Apologies to anyone who doesn’t require these pointers but I do get asked frequently for the genuine, Italian method for cooking pasta. I do find that many of my non-Italian friends get little things “wrong” and this does make things trickier / less reliable in terms of outcome. My best friend in Italy, Ute who has the family run restaurant has whole banks of water on the boil, in the way that Brits would have deep-fat friers constantly on the go with wire baskets bubbling away, except in Italy these contain hot salted water. Gluten-free vats are set aside to be left totally free from wheat contamination and this is now becoming the norm in Italy. The tips below may seem to only define minor differences between the happy-go-lucky most cooks employ, but they make the difference between authentic tasting pasta and slop. Trust me.
Here we go:
- Use a larger pan than you think (at least a c.3L pan for 500g [ie. one pack] pasta)
- Use more water than you think (fill the pan 3/4 full) and be prepared to top up the water from a kettle or boiling tap if the water looks overly cloudy or gloopy or simply insufficient if need be
- Salt well (eg. at least one heaped tablespoon of salt for a pan that size) – you will get a hang of doing this by eye. I do it by throwing in a hanful of sea salt or one swirl of fine salt
- Do not bother with adding oil etc. to the boiling water, if you stir it properly (and this is the only true way to avoid it gumming together) then it will turn out well
- Be prepared to stir a lot in the first 5 minutes to prevent the pasta from gluing itself together and to the base of the pan
- If you are cooking ‘long’ pasta (spaghetti, linguine, tagliatelle, fettuccine, bucatini, capelli d’angelo, chitarra etc.) then stand over the pas with a large wooden fork and twist the long stems into the water until they are all covered up and stir until flowing freely under the water with no clumping.
- Remove the pasta before it is really cooked through to your desired bite level (very ‘al dente’ for me) and, crucially DO NOT OVER DRAIN it, leave a small puddle of cooking water in the pan (about 2-3 tablespoons) so that when you tip the pan, a corner of water can be seen. This is because the pasta will keep on cooking and absorbing the water until you eat it and it can become ever so dry and stodgy in that time unless you pre-empt this. Alternatively you can drain the pasta very cursorily (so it is still sopping wet) leaving plenty of milky-looking cooking water aside in case it is needed, until you dress the pasta and combine it properly with the ‘sugo’
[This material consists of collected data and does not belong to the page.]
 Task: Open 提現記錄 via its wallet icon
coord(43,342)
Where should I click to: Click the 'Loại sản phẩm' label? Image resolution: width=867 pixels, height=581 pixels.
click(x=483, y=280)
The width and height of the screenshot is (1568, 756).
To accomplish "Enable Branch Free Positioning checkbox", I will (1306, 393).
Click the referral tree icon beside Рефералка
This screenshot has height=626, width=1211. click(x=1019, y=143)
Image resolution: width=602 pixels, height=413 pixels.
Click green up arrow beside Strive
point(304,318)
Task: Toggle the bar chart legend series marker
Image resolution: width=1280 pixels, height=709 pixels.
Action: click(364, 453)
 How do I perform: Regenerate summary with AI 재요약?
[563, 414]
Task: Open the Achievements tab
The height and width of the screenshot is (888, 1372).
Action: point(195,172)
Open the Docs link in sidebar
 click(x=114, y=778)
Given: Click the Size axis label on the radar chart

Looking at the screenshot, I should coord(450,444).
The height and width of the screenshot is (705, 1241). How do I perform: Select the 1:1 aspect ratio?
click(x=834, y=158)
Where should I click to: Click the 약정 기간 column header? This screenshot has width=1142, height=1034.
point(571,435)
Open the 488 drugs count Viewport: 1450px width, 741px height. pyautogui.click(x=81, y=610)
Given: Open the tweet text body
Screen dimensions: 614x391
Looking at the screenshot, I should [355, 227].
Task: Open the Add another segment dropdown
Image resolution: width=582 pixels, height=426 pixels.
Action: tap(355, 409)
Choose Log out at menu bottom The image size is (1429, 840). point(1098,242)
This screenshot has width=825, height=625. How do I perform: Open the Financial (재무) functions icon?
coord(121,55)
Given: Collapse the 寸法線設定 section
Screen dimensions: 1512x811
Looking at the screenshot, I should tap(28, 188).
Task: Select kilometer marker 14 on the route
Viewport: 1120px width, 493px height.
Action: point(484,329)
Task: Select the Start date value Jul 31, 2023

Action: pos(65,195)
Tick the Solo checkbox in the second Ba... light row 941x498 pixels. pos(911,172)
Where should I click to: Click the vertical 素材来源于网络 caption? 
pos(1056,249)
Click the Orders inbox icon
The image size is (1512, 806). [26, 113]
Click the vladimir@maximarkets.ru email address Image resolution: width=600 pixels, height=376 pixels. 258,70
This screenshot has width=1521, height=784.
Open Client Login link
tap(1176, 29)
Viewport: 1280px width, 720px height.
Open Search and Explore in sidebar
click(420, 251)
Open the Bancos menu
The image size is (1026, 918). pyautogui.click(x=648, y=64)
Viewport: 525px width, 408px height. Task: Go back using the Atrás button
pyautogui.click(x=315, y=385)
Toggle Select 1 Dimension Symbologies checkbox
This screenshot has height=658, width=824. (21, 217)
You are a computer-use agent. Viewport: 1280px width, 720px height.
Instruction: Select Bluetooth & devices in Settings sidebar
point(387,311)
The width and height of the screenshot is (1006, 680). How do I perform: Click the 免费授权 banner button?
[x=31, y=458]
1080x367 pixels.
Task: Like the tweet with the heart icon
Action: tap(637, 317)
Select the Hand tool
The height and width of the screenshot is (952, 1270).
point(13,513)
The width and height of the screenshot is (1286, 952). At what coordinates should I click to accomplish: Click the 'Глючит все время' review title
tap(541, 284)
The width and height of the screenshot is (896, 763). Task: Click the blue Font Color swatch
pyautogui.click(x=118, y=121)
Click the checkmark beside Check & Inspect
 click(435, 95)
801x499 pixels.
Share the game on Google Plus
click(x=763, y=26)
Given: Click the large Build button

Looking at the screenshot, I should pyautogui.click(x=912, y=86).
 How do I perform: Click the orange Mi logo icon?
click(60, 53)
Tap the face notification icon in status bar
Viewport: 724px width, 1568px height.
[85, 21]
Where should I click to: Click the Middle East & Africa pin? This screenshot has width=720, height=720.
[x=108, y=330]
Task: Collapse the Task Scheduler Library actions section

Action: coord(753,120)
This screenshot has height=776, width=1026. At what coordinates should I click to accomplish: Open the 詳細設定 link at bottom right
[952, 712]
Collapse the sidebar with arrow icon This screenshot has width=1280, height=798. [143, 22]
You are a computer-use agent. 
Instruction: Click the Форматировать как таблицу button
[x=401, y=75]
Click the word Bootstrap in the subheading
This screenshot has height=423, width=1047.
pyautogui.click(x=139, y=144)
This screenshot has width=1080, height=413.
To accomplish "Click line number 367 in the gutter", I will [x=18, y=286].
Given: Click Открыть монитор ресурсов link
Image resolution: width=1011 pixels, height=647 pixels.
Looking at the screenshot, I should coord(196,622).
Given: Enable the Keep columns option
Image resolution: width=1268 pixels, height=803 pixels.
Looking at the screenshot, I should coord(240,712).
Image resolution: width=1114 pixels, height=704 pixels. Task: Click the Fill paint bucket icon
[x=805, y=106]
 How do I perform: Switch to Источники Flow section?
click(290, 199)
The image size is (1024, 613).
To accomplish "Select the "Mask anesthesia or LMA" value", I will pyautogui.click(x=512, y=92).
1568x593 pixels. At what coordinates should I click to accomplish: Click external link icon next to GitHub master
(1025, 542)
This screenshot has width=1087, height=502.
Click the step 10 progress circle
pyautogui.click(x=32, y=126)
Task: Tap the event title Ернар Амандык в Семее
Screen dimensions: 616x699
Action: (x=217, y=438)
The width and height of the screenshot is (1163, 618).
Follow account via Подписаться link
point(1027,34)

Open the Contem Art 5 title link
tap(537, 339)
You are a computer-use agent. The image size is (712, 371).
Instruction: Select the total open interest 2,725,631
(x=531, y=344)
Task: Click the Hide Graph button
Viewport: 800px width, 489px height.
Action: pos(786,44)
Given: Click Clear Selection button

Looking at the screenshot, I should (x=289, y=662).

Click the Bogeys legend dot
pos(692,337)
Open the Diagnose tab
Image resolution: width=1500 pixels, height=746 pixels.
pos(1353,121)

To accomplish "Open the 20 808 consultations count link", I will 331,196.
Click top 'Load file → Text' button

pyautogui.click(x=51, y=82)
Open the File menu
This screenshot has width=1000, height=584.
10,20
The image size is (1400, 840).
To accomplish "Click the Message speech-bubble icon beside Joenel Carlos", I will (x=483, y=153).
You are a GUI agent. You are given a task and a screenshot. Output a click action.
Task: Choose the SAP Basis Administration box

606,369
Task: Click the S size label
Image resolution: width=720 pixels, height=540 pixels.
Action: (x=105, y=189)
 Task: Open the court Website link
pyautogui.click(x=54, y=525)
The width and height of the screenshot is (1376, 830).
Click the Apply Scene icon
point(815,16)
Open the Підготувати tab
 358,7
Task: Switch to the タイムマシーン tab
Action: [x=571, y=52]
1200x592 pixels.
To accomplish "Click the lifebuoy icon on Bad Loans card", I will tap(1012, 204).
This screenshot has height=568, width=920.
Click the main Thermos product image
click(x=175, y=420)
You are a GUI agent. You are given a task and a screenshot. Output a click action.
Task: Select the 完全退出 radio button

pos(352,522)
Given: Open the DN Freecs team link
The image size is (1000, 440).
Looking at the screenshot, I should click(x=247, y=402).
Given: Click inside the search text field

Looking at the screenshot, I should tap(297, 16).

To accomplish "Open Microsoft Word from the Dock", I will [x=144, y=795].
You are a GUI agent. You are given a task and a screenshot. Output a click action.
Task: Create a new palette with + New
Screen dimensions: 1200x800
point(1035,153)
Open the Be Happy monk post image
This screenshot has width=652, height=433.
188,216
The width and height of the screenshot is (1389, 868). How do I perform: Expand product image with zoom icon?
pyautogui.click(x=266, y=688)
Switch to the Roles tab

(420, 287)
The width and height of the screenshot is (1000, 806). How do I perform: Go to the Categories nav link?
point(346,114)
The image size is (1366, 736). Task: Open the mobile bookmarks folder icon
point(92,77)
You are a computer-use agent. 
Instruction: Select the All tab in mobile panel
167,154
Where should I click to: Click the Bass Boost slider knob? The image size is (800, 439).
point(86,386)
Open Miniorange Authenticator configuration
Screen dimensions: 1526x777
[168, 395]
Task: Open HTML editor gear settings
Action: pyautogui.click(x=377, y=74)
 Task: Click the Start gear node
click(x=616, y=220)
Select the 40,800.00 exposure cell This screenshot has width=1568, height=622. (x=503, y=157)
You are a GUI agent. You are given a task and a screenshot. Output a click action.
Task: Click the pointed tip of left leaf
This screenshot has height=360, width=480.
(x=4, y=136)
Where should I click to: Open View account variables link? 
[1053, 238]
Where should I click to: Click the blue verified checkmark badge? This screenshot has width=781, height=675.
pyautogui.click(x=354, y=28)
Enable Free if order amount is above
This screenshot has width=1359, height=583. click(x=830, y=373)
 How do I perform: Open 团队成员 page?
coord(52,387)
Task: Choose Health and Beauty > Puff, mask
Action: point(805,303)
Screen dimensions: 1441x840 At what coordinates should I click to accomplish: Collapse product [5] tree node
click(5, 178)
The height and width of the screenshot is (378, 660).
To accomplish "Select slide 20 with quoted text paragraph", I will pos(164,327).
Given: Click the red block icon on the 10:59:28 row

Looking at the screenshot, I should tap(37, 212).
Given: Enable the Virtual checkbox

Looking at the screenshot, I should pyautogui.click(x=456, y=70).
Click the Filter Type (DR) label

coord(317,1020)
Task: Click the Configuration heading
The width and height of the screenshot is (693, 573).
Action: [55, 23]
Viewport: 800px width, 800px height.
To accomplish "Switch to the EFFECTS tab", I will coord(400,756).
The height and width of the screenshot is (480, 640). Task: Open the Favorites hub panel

- OPTIONAL: you can stir in a tiny drizzle of olive oil if you are afraid of it sticking but only if there is a delay between cooking the pasta and adding the sauce. In Italy most health conscious families tend to add fresh olive oil just before serving as it is healthier uncooked and is almost always a welcome addition
- Lastly, a trick I see used at my bestie’s restaurant is to complete the cooking of the pasta with the sauce in a large sauté pan so that the pasta and the sauce “fuse” and really combine. You can either do this in the boiling pan if your sauce is pre-made, or add your pasta to the sauce sauté pan which is still cooking away on the stove alongside the boiling pasta. Not only does this allow me to serve pasta that is hot enough but more importantly it allows the flavour to penetrate the pasta and to perfect the “cuisson/cottura”, ie how al dente the pasta is. This last step is not necessary but it does make a real difference.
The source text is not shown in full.